» WORK REQUEST:
Your answer must be an exact copy of the records below, with no pictures in it.

(Collected data)
+ + + + + + +
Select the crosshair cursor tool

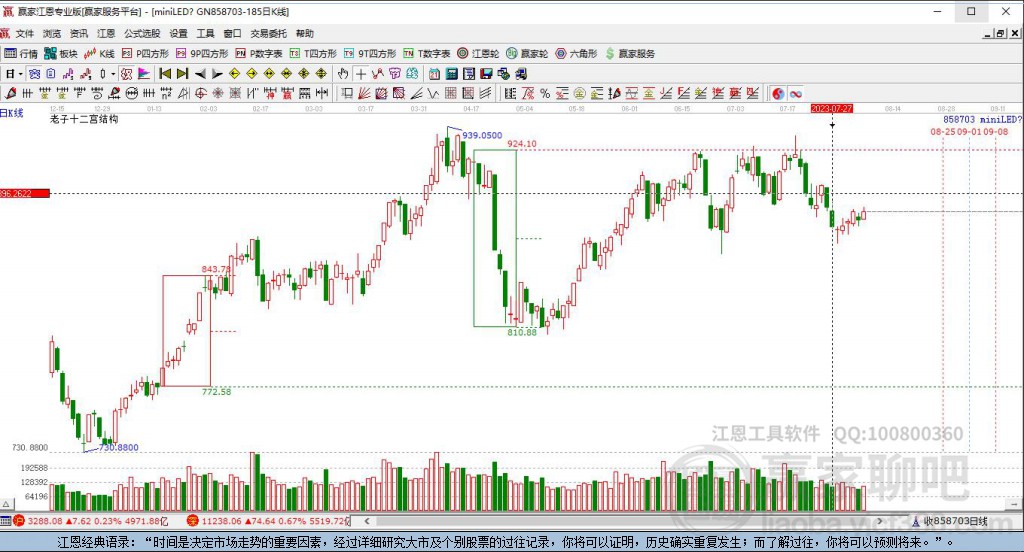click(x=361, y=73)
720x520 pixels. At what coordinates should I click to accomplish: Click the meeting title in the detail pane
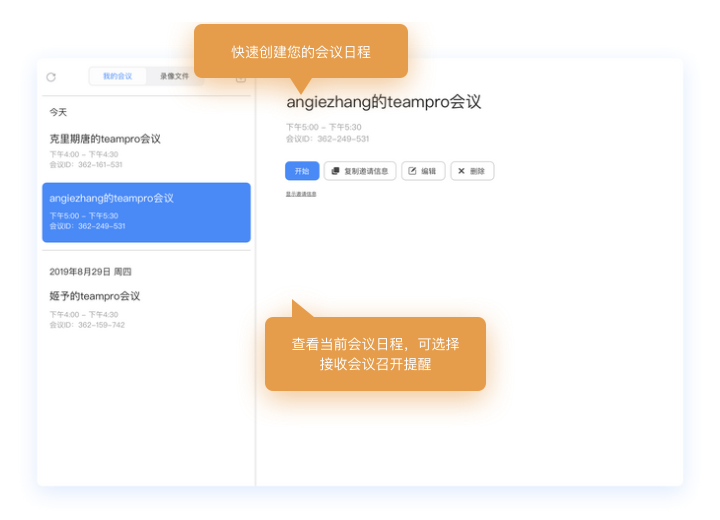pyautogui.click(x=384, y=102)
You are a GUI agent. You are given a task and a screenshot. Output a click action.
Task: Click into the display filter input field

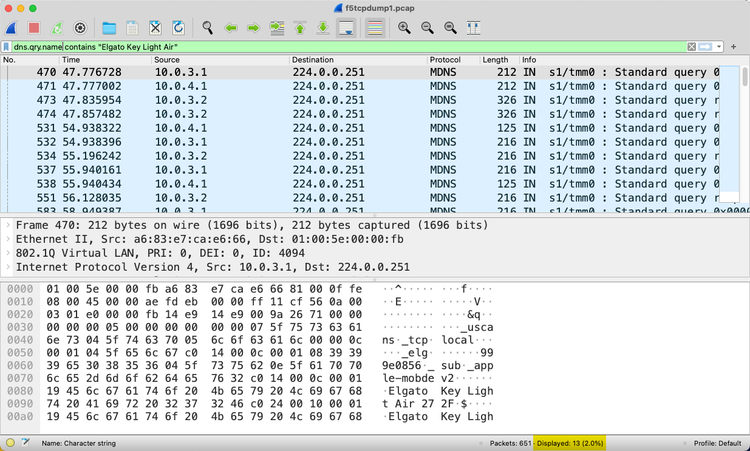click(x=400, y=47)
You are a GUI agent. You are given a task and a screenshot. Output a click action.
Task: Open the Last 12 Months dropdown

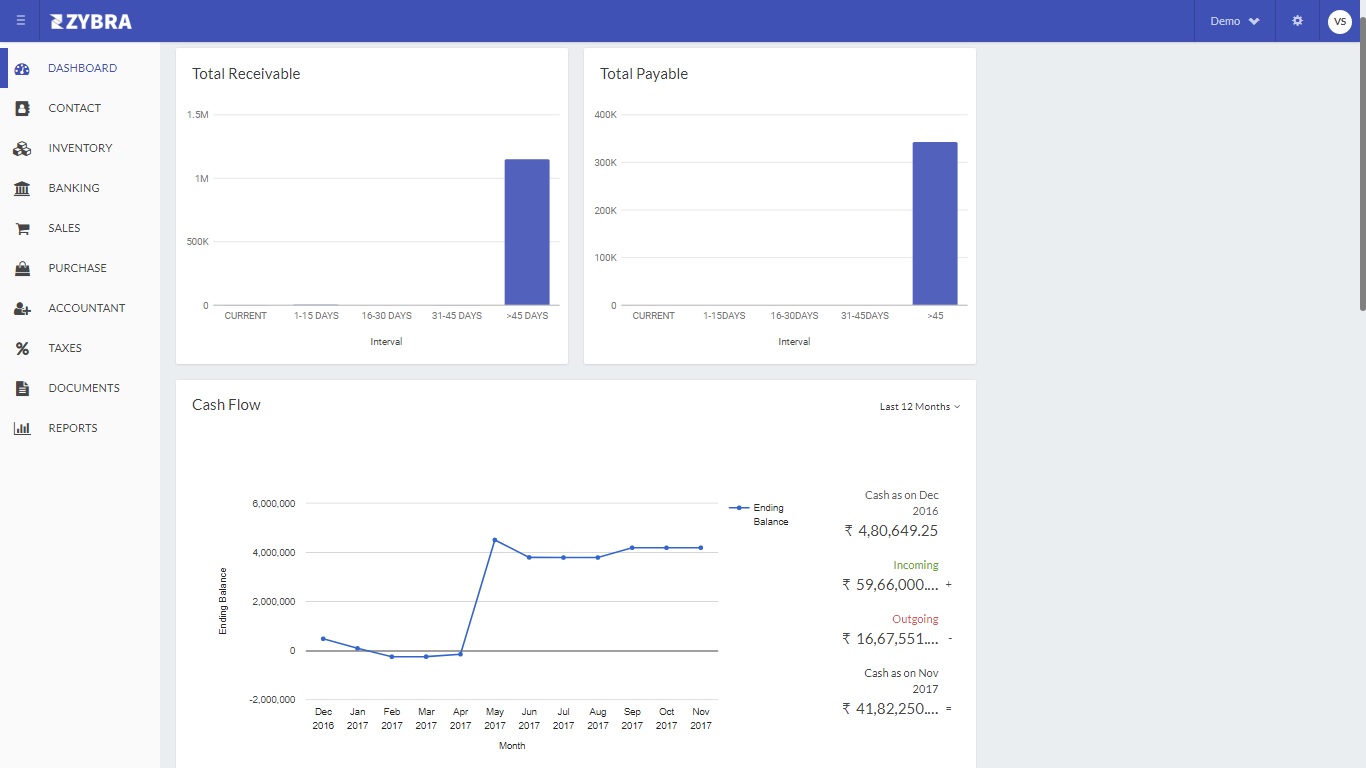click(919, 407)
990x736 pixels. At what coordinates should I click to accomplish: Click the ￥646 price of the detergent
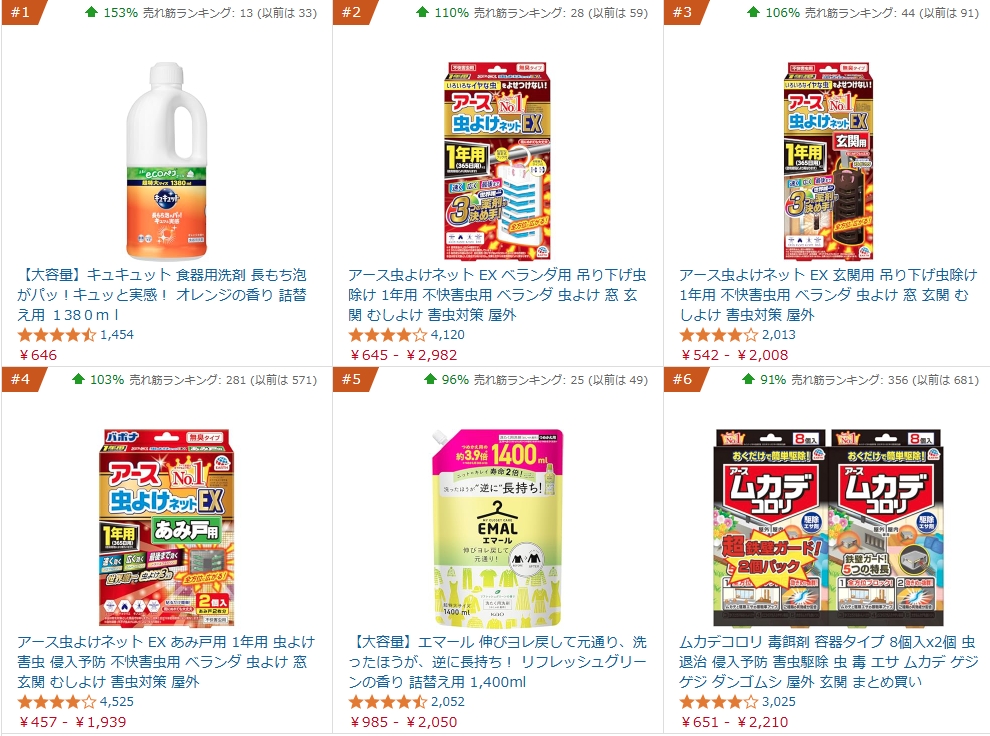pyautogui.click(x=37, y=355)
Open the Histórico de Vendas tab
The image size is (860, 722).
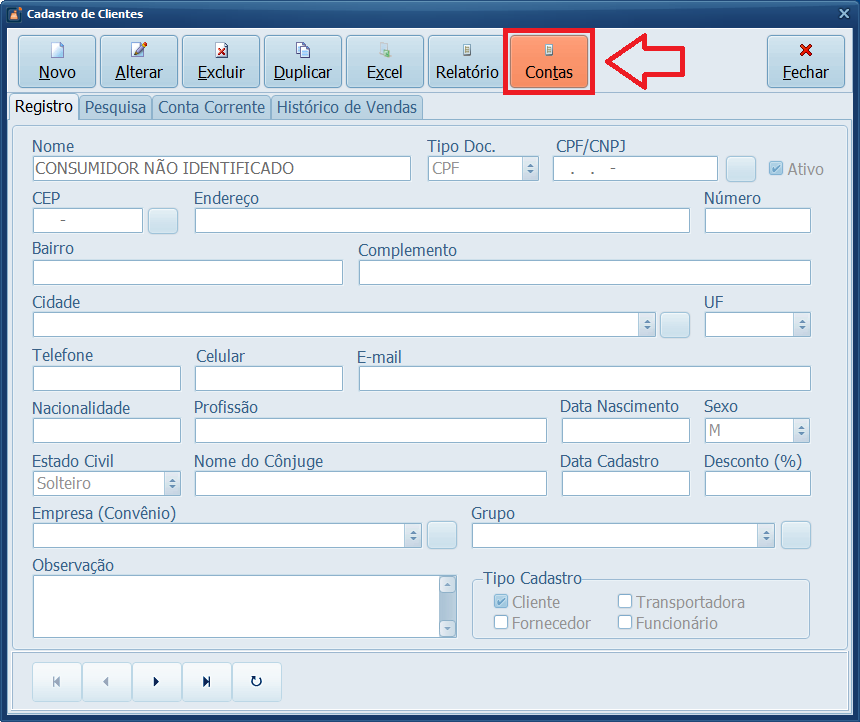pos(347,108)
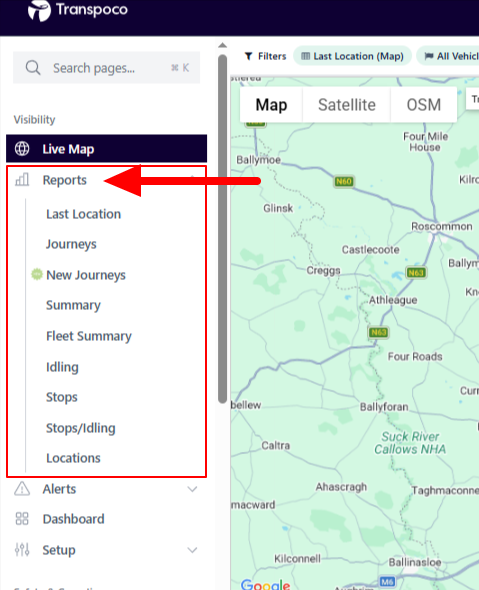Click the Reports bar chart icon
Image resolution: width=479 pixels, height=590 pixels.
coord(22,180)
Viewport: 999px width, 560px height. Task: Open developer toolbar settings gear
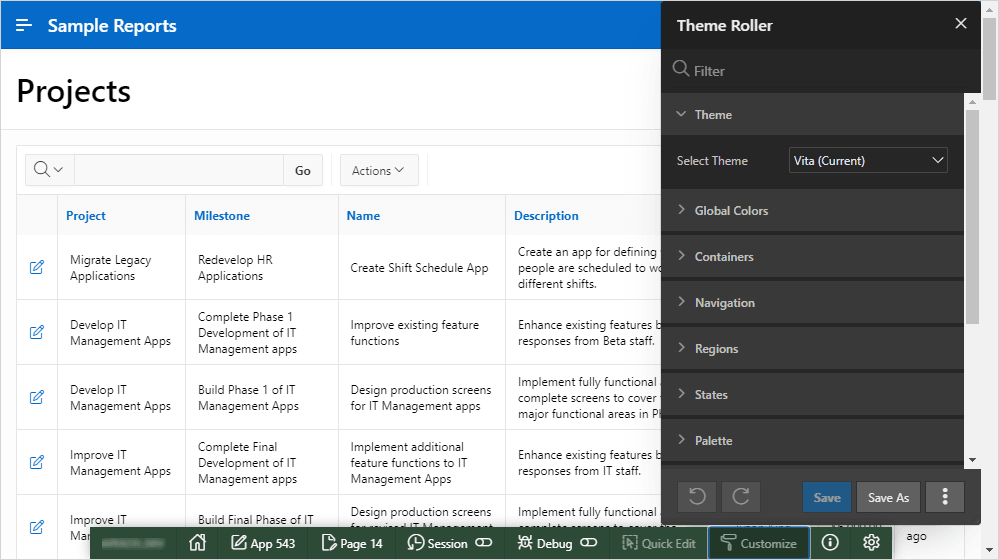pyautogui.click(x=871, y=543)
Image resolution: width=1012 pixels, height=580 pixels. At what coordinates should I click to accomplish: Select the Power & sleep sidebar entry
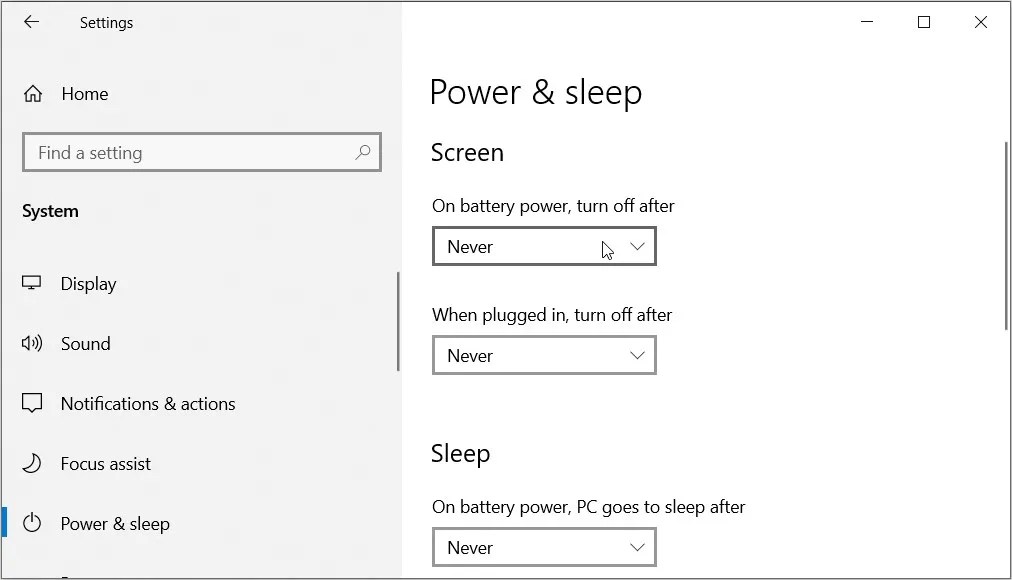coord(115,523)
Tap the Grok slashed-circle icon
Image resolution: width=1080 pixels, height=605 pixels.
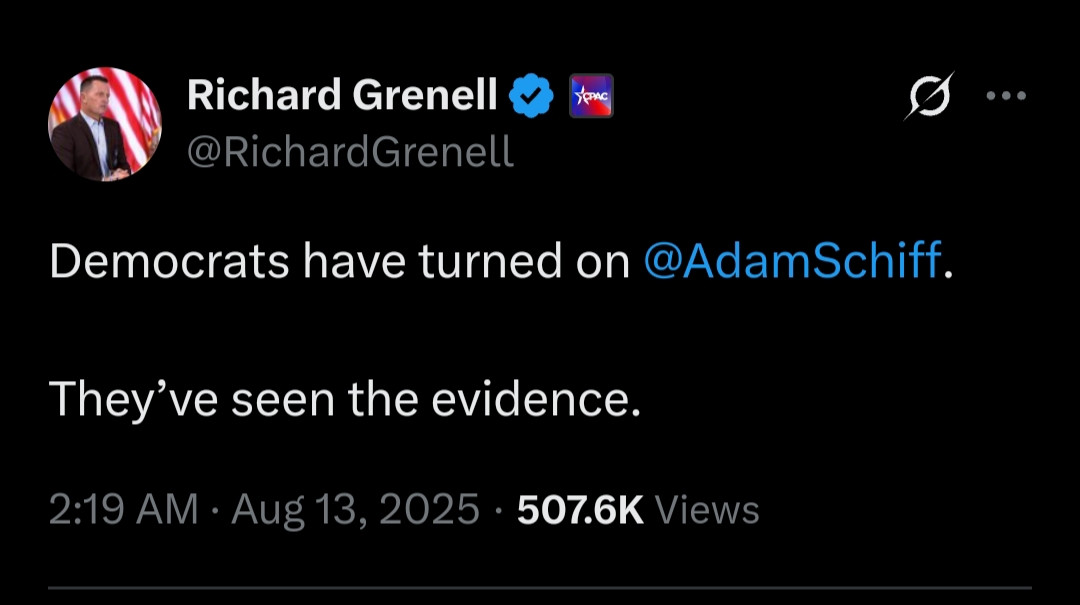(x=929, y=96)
+ + + + + + +
» YOUR RESPONSE:
Select the crosshair cursor tool

click(x=361, y=73)
720x520 pixels. At what coordinates should I click to accomplish: Click the meeting title in the detail pane
pyautogui.click(x=384, y=102)
You are a GUI agent. You are given a task and a screenshot. Output a click action.
Task: Click into the display filter input field

click(x=400, y=47)
You are a GUI agent. You are given a task and a screenshot. Output a click action.
Task: Open the Last 12 Months dropdown

click(919, 407)
990x736 pixels. At what coordinates should I click to accomplish: Click the ￥646 price of the detergent
pyautogui.click(x=37, y=355)
Open the Histórico de Vendas tab
The image size is (860, 722).
pos(347,108)
Click the Reports bar chart icon
Image resolution: width=479 pixels, height=590 pixels.
coord(22,180)
Viewport: 999px width, 560px height. Task: Open developer toolbar settings gear
pyautogui.click(x=871, y=543)
Image resolution: width=1012 pixels, height=580 pixels. At what coordinates should I click to accomplish: Select the Power & sleep sidebar entry
coord(115,523)
Tap the Grok slashed-circle icon
Image resolution: width=1080 pixels, height=605 pixels.
(x=929, y=96)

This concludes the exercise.